Arte a colpi di... Mazzega
Vancouver
È nato 74 anni fa all'ombra della basilica antoniana di Padova, in via del Santo. «Al numero 58 - sottolinea sorridente - dove c'era la pasticceria della mia famiglia. Quante volte, con papà , sono andato a portare biscotti, cioccolato e caffè ad alti prelati in visita al Santo! Conservo una foto con papa Ratti e ricordo papa Pacelli quand'era nunzio apostolico...» (Pio XI e Pio XII, ndr).

• _Lavoro da svolgere_: Secondo l'estratto da leggere, che cosa c'era al numero 58 di via del Santo a Padova?

• _Righe archiviate_:
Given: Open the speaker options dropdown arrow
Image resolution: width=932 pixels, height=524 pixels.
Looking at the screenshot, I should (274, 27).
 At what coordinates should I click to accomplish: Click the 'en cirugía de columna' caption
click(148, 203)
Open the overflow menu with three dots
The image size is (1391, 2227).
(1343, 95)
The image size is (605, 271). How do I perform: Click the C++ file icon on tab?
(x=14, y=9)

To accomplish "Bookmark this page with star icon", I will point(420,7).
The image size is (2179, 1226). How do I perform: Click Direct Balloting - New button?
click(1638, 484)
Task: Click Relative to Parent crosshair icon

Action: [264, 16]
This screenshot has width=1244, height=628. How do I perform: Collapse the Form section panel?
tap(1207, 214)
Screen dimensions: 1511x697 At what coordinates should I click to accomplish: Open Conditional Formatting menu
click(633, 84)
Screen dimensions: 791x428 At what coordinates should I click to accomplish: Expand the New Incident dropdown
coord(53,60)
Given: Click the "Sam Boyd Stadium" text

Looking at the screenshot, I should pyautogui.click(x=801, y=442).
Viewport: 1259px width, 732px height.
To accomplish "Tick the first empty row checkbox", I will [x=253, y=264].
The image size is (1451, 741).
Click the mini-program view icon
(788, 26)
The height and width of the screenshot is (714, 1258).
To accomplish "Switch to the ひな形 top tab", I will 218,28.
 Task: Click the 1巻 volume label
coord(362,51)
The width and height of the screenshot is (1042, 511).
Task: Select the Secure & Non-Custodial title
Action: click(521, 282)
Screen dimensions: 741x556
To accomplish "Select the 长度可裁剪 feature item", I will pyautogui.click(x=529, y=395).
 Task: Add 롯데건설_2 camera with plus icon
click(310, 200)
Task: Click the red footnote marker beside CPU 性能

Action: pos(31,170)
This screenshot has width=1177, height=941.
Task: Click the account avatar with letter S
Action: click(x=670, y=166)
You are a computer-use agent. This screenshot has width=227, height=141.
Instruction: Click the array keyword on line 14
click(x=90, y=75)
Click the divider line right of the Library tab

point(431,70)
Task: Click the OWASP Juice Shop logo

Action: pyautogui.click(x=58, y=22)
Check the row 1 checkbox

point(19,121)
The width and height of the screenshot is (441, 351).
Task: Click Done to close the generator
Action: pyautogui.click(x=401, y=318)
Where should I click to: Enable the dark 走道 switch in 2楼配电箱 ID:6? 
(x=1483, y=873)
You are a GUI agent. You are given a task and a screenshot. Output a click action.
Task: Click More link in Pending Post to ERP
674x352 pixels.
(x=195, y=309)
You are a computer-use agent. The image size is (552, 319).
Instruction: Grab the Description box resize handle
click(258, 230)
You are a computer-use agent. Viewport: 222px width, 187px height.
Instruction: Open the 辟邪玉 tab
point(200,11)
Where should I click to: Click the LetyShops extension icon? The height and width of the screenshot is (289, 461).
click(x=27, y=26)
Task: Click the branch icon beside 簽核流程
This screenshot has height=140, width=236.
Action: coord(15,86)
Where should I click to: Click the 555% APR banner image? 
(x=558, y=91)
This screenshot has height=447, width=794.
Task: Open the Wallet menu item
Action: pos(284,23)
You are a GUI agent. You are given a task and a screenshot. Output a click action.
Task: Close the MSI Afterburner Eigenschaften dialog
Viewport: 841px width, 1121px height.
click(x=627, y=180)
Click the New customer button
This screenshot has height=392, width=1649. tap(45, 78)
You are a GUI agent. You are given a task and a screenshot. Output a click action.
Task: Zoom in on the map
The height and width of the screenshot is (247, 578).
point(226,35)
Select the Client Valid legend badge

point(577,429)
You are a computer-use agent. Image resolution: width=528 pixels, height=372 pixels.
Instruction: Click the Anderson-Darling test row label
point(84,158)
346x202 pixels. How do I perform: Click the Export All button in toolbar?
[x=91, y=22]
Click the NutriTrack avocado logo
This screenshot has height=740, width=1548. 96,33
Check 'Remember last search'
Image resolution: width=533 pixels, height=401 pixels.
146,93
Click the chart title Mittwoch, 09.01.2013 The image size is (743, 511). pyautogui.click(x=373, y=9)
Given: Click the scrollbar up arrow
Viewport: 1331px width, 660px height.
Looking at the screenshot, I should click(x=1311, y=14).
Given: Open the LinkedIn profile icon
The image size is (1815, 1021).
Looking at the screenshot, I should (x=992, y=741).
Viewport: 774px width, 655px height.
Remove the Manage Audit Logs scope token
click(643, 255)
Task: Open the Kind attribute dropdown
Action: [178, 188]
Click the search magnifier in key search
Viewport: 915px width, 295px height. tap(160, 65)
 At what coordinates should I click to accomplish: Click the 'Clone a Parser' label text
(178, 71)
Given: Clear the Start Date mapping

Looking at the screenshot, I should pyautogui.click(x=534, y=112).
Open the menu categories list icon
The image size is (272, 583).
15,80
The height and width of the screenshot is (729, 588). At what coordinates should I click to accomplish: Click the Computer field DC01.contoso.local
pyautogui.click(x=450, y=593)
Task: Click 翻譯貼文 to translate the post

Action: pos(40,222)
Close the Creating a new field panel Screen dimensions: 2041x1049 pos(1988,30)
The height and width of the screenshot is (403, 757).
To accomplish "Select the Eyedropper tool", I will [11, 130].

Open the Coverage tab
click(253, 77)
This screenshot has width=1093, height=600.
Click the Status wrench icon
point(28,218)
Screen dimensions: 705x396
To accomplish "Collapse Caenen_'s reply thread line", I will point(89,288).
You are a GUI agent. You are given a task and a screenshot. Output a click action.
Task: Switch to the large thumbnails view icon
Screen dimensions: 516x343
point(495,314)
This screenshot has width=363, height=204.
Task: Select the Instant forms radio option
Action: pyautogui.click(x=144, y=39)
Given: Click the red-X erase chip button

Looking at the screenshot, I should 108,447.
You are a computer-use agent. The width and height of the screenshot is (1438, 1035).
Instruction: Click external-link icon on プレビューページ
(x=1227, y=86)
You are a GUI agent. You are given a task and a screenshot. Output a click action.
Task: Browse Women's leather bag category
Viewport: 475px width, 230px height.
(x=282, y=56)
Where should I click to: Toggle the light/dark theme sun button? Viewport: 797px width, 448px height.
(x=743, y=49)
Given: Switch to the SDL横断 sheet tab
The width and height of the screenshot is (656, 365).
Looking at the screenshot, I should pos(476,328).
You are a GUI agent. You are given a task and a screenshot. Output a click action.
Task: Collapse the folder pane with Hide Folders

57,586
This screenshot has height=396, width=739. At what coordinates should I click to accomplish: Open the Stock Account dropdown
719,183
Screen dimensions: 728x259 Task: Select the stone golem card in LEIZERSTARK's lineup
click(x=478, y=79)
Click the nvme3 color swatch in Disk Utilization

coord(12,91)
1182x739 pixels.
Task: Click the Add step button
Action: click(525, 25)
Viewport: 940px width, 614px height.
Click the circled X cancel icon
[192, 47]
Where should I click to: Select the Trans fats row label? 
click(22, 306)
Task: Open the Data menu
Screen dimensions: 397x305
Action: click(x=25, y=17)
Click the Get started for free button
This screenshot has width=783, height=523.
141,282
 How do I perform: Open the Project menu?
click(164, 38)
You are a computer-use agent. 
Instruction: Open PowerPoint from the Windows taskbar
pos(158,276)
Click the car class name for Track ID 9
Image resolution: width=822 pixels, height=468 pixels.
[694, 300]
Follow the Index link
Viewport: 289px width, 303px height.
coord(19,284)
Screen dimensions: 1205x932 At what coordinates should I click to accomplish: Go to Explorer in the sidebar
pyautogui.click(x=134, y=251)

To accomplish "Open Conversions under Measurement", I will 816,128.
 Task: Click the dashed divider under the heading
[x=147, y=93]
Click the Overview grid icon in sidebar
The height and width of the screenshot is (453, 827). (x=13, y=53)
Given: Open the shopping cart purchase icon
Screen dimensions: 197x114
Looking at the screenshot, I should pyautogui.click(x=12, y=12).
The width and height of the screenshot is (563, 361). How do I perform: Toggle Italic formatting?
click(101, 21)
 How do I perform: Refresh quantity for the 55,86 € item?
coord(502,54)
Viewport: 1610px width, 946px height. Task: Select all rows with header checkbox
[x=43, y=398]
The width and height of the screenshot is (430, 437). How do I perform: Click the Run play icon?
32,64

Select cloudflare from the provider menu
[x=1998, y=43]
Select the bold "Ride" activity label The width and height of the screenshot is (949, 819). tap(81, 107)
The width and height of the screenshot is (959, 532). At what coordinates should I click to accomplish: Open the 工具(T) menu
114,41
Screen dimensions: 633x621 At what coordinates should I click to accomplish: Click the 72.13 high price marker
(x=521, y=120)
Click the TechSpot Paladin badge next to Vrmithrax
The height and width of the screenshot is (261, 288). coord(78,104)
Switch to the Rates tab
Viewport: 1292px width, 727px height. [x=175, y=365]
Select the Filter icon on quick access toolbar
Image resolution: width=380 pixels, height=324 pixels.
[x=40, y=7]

• _Esercizio svolto_: C'era la pasticceria della famiglia di chi parla.